◆ Task prompt:
Using the entries that follow, write out the line containing "You are a GUI", the line containing "Screen dimensions: 980x360", and every line between them, exactly and nothing else.

◆ Given data:
----
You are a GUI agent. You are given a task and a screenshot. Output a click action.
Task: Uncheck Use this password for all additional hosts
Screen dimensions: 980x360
----
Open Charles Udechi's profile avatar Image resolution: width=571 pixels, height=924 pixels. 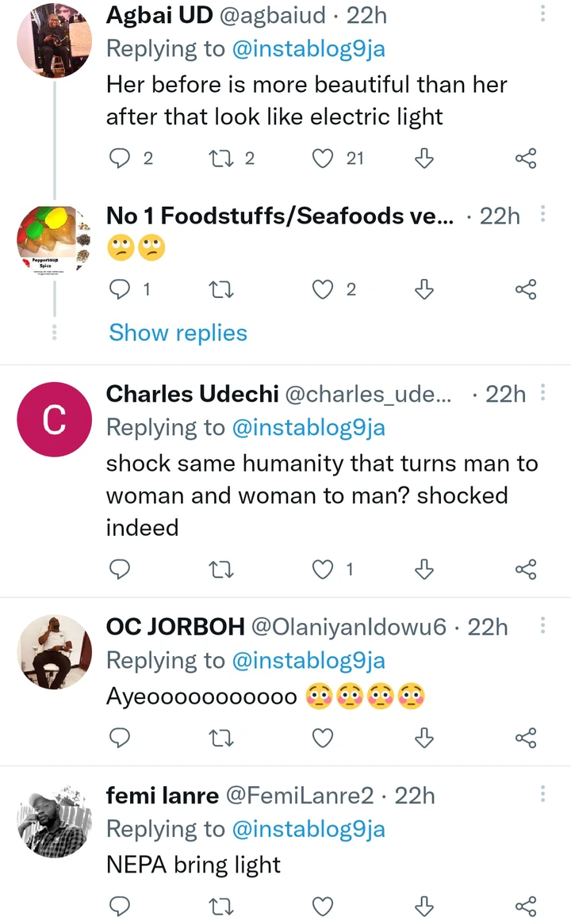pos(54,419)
----
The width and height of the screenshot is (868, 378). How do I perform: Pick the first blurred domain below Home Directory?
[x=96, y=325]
----
◆ Output:
You are a GUI agent. You are given a task and a screenshot. Output a click action.
Task: Uncheck Use this password for all additional hosts
Screen dimensions: 980x360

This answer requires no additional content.